Work item: Output the listing in full. Every line stays exactly as it is.

Listed records:

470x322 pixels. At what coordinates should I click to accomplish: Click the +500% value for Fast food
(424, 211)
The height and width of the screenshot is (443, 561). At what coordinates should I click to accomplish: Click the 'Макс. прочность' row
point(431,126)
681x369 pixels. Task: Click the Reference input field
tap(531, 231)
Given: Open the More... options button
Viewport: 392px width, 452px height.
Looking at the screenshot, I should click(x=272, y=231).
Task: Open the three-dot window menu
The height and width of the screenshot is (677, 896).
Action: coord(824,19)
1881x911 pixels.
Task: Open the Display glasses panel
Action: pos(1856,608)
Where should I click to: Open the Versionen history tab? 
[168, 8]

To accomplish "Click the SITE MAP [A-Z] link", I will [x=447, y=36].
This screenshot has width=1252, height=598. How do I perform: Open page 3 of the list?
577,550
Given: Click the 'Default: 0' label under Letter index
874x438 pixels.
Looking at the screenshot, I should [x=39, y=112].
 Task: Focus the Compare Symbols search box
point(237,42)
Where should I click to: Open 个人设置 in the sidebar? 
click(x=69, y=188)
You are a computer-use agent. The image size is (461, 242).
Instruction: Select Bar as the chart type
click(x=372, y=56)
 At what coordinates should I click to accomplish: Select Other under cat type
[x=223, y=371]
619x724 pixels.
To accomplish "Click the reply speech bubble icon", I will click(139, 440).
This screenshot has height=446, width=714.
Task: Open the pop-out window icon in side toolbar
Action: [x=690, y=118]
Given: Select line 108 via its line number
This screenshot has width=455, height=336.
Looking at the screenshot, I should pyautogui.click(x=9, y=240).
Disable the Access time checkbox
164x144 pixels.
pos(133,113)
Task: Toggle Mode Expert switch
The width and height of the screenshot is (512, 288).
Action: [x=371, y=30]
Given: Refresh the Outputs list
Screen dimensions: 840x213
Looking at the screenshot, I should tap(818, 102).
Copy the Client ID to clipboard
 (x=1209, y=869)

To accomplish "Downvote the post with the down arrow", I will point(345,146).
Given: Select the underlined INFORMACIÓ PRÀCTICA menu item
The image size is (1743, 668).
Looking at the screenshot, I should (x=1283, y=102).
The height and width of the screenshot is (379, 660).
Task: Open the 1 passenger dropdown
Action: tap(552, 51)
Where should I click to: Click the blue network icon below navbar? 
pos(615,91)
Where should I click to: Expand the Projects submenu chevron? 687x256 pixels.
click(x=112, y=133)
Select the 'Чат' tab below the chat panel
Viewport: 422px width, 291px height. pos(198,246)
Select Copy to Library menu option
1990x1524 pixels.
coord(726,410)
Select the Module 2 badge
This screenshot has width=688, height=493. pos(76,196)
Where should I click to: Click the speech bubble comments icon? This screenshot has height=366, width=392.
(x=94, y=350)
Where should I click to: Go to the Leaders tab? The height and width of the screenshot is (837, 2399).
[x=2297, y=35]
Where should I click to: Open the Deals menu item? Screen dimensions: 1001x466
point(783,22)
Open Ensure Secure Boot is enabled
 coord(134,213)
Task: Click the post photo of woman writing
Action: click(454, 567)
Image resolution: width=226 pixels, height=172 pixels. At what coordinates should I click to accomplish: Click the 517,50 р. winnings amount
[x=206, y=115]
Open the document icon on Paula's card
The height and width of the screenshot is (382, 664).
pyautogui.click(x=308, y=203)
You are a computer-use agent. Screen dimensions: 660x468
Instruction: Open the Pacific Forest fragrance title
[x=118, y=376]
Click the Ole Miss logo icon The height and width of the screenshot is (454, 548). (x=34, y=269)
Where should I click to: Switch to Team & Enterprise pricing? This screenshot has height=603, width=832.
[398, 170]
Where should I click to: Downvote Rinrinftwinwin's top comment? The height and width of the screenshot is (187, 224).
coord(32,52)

Output below:
470x322 pixels. At what coordinates should I click to accomplish: Click the +500% value for Fast food
(424, 211)
The height and width of the screenshot is (443, 561). At what coordinates should I click to accomplish: Click the 'Макс. прочность' row
point(431,126)
681x369 pixels. Task: Click the Reference input field
tap(531, 231)
Given: Open the More... options button
Viewport: 392px width, 452px height.
Looking at the screenshot, I should click(x=272, y=231).
Task: Open the three-dot window menu
The height and width of the screenshot is (677, 896).
Action: coord(824,19)
1881x911 pixels.
Task: Open the Display glasses panel
Action: pos(1856,608)
Where should I click to: Open the Versionen history tab? 
[168, 8]

To accomplish "Click the SITE MAP [A-Z] link", I will [x=447, y=36].
This screenshot has width=1252, height=598. How do I perform: Open page 3 of the list?
577,550
Given: Click the 'Default: 0' label under Letter index
874x438 pixels.
Looking at the screenshot, I should [x=39, y=112].
 Task: Focus the Compare Symbols search box
point(237,42)
Where should I click to: Open 个人设置 in the sidebar? 
click(x=69, y=188)
You are a computer-use agent. The image size is (461, 242).
Instruction: Select Bar as the chart type
click(x=372, y=56)
 At what coordinates should I click to accomplish: Select Other under cat type
[x=223, y=371]
619x724 pixels.
To accomplish "Click the reply speech bubble icon", I will click(139, 440).
This screenshot has height=446, width=714.
Task: Open the pop-out window icon in side toolbar
Action: [x=690, y=118]
Given: Select line 108 via its line number
This screenshot has width=455, height=336.
Looking at the screenshot, I should pyautogui.click(x=9, y=240).
Disable the Access time checkbox
164x144 pixels.
pos(133,113)
Task: Toggle Mode Expert switch
The width and height of the screenshot is (512, 288).
Action: [x=371, y=30]
Given: Refresh the Outputs list
Screen dimensions: 840x213
Looking at the screenshot, I should tap(818, 102).
Copy the Client ID to clipboard
 (x=1209, y=869)

To accomplish "Downvote the post with the down arrow", I will point(345,146).
Given: Select the underlined INFORMACIÓ PRÀCTICA menu item
The image size is (1743, 668).
Looking at the screenshot, I should (x=1283, y=102).
The height and width of the screenshot is (379, 660).
Task: Open the 1 passenger dropdown
Action: tap(552, 51)
Where should I click to: Click the blue network icon below navbar? 
pos(615,91)
Where should I click to: Expand the Projects submenu chevron? 687x256 pixels.
click(x=112, y=133)
Select the 'Чат' tab below the chat panel
Viewport: 422px width, 291px height. pos(198,246)
Select Copy to Library menu option
1990x1524 pixels.
coord(726,410)
Select the Module 2 badge
This screenshot has width=688, height=493. pos(76,196)
Where should I click to: Click the speech bubble comments icon? This screenshot has height=366, width=392.
(x=94, y=350)
Where should I click to: Go to the Leaders tab? The height and width of the screenshot is (837, 2399).
[x=2297, y=35]
Where should I click to: Open the Deals menu item? Screen dimensions: 1001x466
point(783,22)
Open Ensure Secure Boot is enabled
 coord(134,213)
Task: Click the post photo of woman writing
Action: click(454, 567)
Image resolution: width=226 pixels, height=172 pixels. At what coordinates should I click to accomplish: Click the 517,50 р. winnings amount
[x=206, y=115]
Open the document icon on Paula's card
The height and width of the screenshot is (382, 664).
pyautogui.click(x=308, y=203)
You are a computer-use agent. Screen dimensions: 660x468
Instruction: Open the Pacific Forest fragrance title
[x=118, y=376]
Click the Ole Miss logo icon The height and width of the screenshot is (454, 548). (x=34, y=269)
Where should I click to: Switch to Team & Enterprise pricing? This screenshot has height=603, width=832.
[398, 170]
Where should I click to: Downvote Rinrinftwinwin's top comment? The height and width of the screenshot is (187, 224).
coord(32,52)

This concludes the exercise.